=== Task description ===
Please return all records verbatim, no pictures.

=== Materials provided ===
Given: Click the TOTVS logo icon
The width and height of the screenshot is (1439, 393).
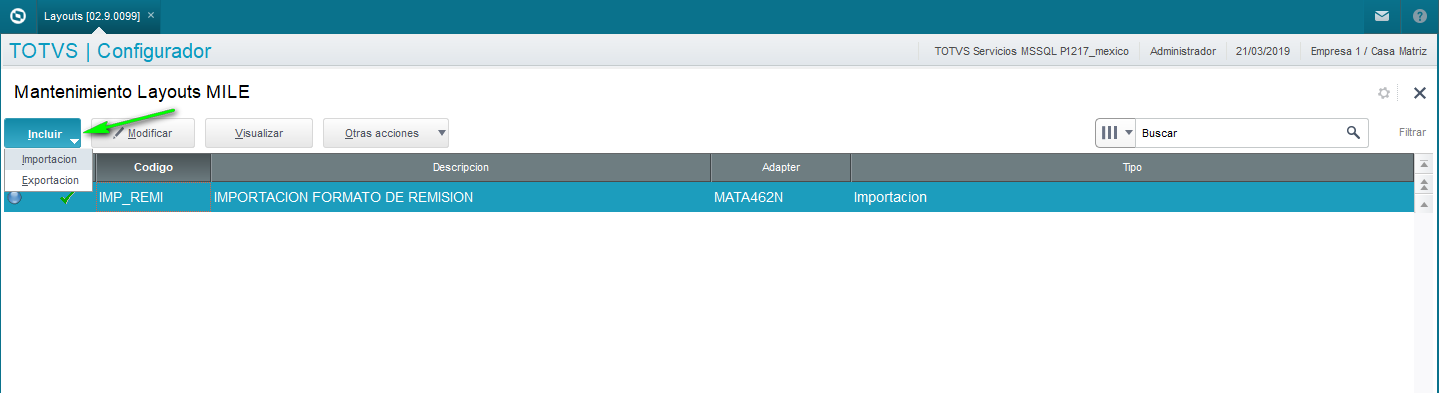Looking at the screenshot, I should (17, 16).
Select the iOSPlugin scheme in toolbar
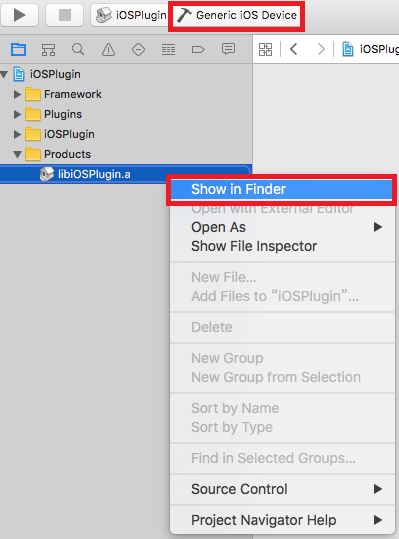Image resolution: width=399 pixels, height=539 pixels. pyautogui.click(x=131, y=15)
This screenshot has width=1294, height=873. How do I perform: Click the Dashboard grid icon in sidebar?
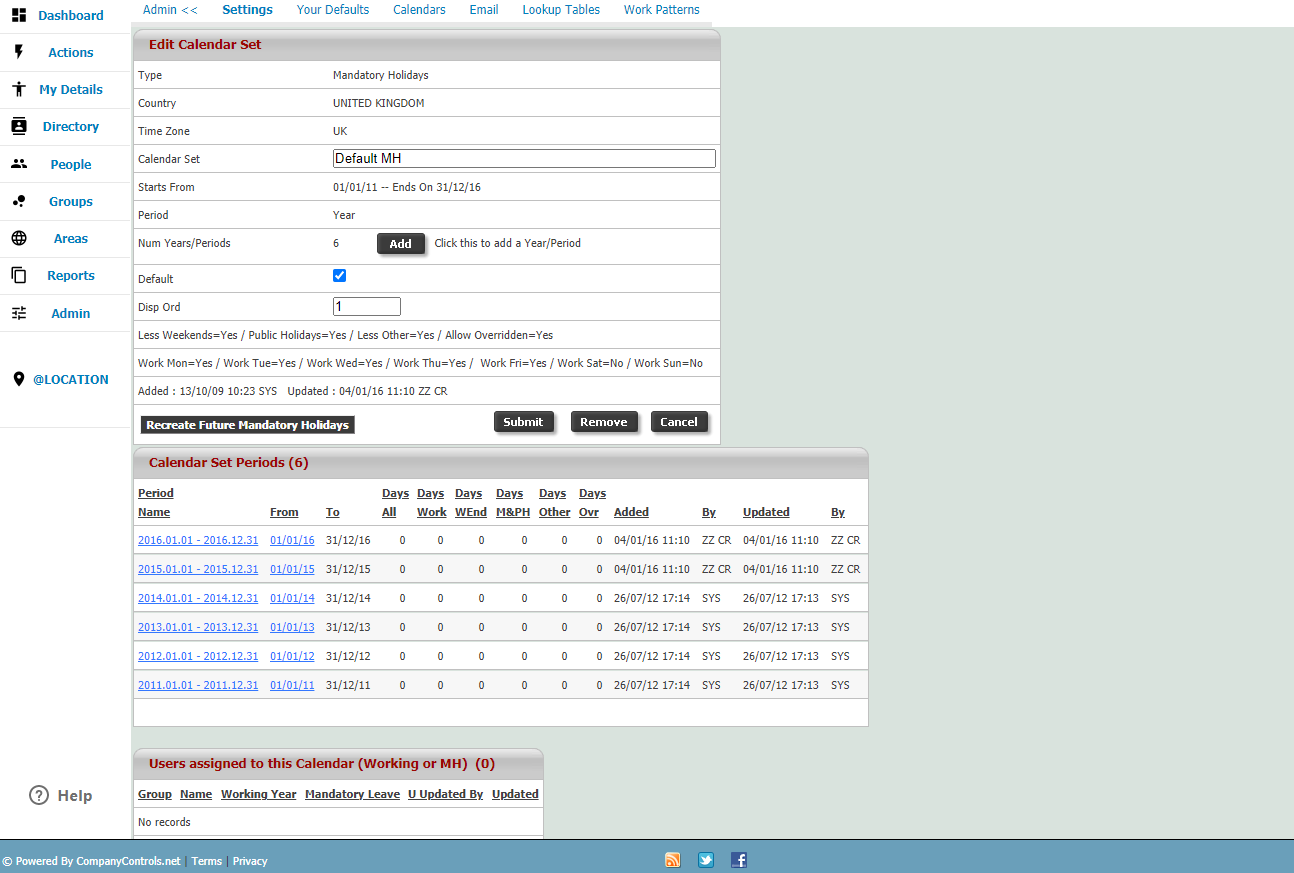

=== Task answer ===
Given: Click the TOTVS logo icon
The width and height of the screenshot is (1439, 393).
Looking at the screenshot, I should (17, 16).
Select the iOSPlugin scheme in toolbar
Image resolution: width=399 pixels, height=539 pixels. pyautogui.click(x=131, y=15)
This screenshot has width=1294, height=873. How do I perform: Click the Dashboard grid icon in sidebar?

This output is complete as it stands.